I think I was worried that A Court of Thorns and Roses wouldn't feel original, but it was the complete opposite. Maas has written an incredibly unique story that is grounded in the fairytale we all know and love, but is also independent and utter creative genius (Maas is definitely honing and owning her writing skills!). Yes, there is a curse, and magic, and a love story. But there is also dark magic, and steamy romance (and I do mean steamy!), and blood and gore, and court drama -- basically, all of my favorite things wrapped up in one neat, rose-colored bow.
There were some twists on the original story of Beauty and the Beast that I really enjoyed. For example, in the original story, the residents/servants of the Beast's home are cursed and transformed into household items. However in ACOTAR, rather than being transformed into household items, Maas' cursed characters must wear masquerade masks, and have done so for 50 years since the curse was placed on the night of a masquerade party. I also appreciated that, though Tamlin was a beast, that quality did not factor into the curse that was placed on him. Rather, as a Fae, he has the power of shape-shifting, and takes the form of a beast (usually when fighting). So, throughout most of the book, Tamlin is portrayed as a glorious, chiseled, man of steel. Some readers believe that the fact that Tamlin is gorgeous retracts from the Beauty and the "Beast" story line. However, no one writes hot male love interests like Sarah J. Maas, so I am not complaining about Tamlin at all.
Overall, I found that I loved the fairytale background of this story more than anything. I enjoyed drawing comparisons between Maas' story and characters, and the story I grew up with. Maas' world is so intriguing, engrossing you from the very beginning and never letting you go.
While we know that ACOTAR is a fairytale retelling, that is not to say that it is a children's book. I went into this book thinking that it was Young Adult. However, there is a particular scene that takes place after the Great Rite on Fire Night (such a good scene, by the way -- just wait for it) that made me take a step back and think "Whoa! This is way too sexy and erotic for Young Adult literature."

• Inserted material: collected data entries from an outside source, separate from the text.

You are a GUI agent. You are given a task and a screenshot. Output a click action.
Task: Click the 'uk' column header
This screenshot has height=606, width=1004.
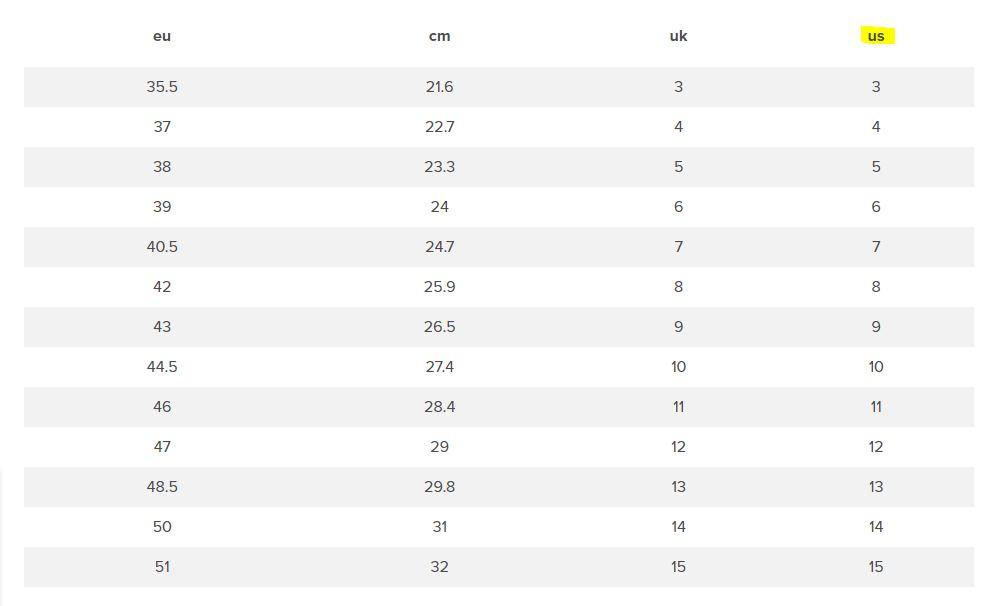coord(678,36)
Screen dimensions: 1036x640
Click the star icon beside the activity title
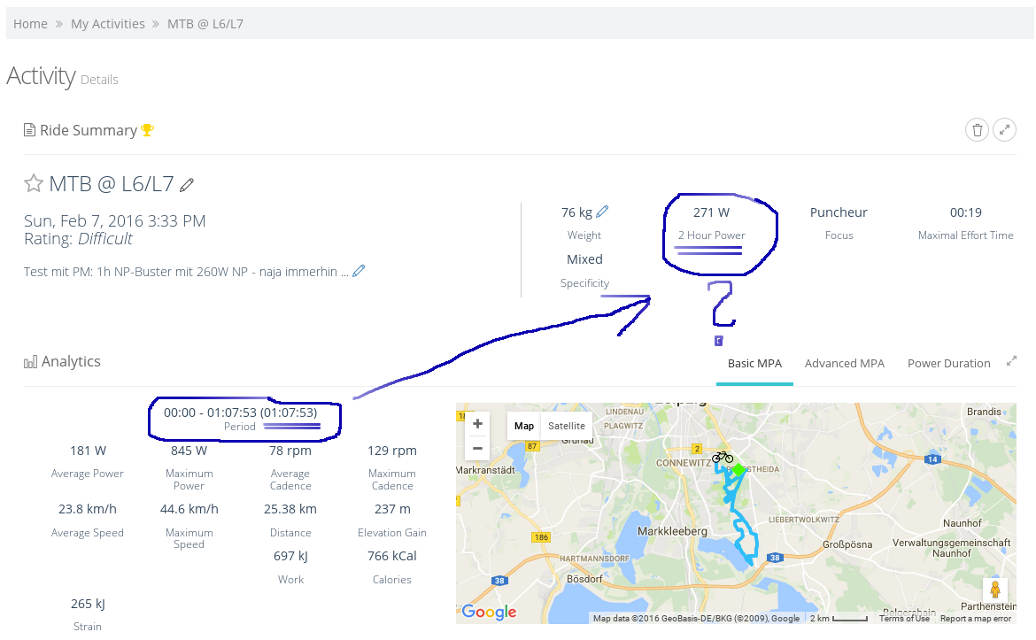pyautogui.click(x=34, y=183)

Looking back at Goodreads, I found that the book was listed as Young Adult and New Adult. But, I would personally classify this book as New Adult. Having read many New Adult novels, I found that the sex rating for ACOTAR resonates with that of a New Adult novel. I think that there is a lot of confusion about the genre of this book because we all know Sarah J. Maas as a Young Adult author. I personally have no problem with this genre. However, for parents who are giving this book to their young children, or for those readers who don't enjoy sex scenes in their books -- you have been warned.
I love the New Adult genre, and discovering that ACOTAR fell into that genre made me love it even more. I appreciate the more mature content, and that the characters are closer to my age (Feyre is 19). And, hey, I appreciate the sexy times, too. (There is no shame in my game... Because, who am I kidding? I have no game.) I had also never read a New Adult Fantasy before, so I was glad to be exploring new territory.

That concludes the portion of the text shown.